Un an après la confé­rence d’Anapolis, le Conseil de sécurité de l’ONU vient de réitérer l’engagement pris par le pré­sident des États-​​Unis de la création d’un État pales­tinien, en repoussant l’échéance. Quel crédit apporter à cette nou­velle pro­messe, quand on voit le résultat catas­tro­phique d’Anapolis : depuis un an, tout sur le terrain va à contresens du chemin de la paix ?

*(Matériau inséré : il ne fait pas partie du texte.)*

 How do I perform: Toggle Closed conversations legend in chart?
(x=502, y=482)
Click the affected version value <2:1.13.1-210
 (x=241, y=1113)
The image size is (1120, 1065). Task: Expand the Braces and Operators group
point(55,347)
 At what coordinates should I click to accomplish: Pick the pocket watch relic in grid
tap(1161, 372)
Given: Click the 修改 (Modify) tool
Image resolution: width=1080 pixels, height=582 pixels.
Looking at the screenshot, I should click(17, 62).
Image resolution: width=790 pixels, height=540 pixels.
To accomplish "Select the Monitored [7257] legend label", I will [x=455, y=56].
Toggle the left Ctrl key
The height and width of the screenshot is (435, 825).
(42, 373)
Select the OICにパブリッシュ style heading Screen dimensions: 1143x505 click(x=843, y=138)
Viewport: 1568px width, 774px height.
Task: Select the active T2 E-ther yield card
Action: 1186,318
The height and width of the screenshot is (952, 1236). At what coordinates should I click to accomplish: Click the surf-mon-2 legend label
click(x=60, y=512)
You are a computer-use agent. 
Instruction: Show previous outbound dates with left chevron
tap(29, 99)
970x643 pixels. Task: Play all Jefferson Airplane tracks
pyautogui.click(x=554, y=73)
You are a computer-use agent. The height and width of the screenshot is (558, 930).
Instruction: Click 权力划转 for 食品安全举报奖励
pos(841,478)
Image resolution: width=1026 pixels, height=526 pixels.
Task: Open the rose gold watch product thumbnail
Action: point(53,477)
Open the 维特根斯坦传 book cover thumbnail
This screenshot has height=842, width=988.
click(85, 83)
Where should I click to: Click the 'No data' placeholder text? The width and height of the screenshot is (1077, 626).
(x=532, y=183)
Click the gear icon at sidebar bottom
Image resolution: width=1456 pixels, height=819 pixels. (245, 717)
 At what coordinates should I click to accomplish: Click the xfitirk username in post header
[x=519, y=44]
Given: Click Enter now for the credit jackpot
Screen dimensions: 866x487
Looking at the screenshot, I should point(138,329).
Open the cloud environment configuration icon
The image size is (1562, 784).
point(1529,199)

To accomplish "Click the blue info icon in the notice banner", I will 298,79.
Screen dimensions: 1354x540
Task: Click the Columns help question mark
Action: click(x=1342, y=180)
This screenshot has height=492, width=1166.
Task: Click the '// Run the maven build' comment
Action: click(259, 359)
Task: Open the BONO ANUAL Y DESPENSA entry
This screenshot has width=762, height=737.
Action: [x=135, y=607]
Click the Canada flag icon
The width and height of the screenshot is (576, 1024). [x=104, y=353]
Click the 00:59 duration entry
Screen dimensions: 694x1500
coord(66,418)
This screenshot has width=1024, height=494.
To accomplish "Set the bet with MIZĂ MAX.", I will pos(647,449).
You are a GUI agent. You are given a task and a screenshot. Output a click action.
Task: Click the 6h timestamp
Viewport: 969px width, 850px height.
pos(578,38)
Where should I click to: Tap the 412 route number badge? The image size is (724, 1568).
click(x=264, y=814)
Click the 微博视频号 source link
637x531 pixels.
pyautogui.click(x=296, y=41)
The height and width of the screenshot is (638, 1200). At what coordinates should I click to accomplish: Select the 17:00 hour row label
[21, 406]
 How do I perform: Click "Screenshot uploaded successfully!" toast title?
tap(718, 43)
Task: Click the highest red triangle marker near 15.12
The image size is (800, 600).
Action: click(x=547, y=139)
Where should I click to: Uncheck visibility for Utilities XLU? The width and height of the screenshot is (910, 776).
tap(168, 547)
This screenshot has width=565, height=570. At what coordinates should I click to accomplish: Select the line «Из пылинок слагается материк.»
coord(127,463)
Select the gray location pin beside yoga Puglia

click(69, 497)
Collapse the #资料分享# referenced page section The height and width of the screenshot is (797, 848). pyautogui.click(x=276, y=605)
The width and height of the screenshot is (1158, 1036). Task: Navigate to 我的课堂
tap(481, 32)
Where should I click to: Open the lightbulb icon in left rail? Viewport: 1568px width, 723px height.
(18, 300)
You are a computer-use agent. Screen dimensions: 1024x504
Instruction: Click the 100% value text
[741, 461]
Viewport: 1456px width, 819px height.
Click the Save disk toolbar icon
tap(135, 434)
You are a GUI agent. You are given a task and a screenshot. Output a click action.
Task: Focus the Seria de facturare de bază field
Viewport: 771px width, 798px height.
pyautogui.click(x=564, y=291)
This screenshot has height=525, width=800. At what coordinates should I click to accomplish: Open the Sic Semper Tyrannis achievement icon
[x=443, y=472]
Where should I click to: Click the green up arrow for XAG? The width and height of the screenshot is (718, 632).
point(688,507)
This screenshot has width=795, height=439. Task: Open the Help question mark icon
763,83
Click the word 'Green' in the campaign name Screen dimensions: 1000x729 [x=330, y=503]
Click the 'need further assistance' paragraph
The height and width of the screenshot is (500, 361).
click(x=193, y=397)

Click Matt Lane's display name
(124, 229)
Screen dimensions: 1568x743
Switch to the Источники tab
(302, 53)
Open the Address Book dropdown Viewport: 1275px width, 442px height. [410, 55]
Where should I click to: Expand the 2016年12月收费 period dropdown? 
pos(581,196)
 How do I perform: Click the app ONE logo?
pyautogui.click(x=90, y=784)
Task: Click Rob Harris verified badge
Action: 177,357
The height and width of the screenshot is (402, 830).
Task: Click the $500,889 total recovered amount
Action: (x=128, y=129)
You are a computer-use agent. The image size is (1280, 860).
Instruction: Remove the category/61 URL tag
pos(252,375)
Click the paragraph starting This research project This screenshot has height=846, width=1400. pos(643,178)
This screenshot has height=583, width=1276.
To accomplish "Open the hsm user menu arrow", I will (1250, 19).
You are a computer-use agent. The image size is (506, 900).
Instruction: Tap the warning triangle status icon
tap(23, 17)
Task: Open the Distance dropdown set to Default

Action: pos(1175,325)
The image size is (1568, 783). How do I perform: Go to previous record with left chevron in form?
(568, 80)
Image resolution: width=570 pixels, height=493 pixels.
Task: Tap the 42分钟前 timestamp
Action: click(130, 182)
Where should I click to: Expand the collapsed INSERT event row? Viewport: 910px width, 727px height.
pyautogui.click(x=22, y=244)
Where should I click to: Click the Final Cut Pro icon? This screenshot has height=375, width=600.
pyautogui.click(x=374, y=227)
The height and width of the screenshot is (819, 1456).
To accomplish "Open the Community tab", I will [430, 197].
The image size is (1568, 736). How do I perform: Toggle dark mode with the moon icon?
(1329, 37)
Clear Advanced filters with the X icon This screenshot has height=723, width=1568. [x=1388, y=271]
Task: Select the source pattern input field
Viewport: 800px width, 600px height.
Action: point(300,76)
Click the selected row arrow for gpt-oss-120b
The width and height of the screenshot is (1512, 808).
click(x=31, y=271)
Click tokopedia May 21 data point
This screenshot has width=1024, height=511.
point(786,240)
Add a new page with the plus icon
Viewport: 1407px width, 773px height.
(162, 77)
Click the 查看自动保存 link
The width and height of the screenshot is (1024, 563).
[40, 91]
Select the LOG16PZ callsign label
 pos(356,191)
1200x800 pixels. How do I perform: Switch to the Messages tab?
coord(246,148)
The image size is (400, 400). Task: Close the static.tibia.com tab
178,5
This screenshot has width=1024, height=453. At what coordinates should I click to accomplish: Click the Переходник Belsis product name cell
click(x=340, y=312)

Elias Sanbar : C’est vrai, la situation s’est aggravée car Ana­polis n’a pas empêché le déve­lop­pement de la colo­ni­sation et de mesures spé­ci­fiques à Jéru­salem. Ana­polis était d’avance un projet mort-​​né. Peu aupa­ravant, Bush, dans la confé­rence de presse la plus brève de l’histoire, avait fixé les règles en deux choses dites et une omission. La pre­mière chose dite, c’est le refus net d’une solution à la question des réfugiés. La seconde, c’est que « nou­velles réa­lités de terrain empêchent le retour aux lignes de cessez-​​le-​​feu de 1949 ». C’est là qu’il y a eu brouillage : il a dit 1949 alors que tout le monde parle de 1967. En fait, c’est la même chose, c’est la ligne verte. Cela voulait dire clai­rement qu’il n’y aurait pas d’application des réso­lu­tions 242 et 338 de l’ONU, pas de retrait sur la ligne de 1967. Que les « nou­velles réa­lités », c’est-à-dire les colonies, sont là pour tou­jours. La troi­sième chose, l’omission, c’est qu’il n’y a pas eu un seul mot sur Jéru­salem, comme si la question était déjà réglée. Après cela, il ne restait pas grand-​​chose à négocier.

Que restait-​​il ?

Elias Sanbar : Deux choses impor­tantes aux yeux des Amé­ri­cains : ne laisser per­sonne entrer dans le jeu (ni l’Union euro­péenne, ni la Russie, ni l’ONU) et per­mettre le déve­lop­pement de faits accomplis sur le terrain en mul­ti­pliant les effets d’annonce. Toute la négo­ciation menée sous l’égide des Amé­ri­cains ces trois der­nières années avait ce seul objectif : garder la mainmise totale sur le pro­cessus pour per­mettre à Israël de continuer la colo­ni­sation. Tout était bloqué, sauf cela : l’extension des colonies et la construction du mur.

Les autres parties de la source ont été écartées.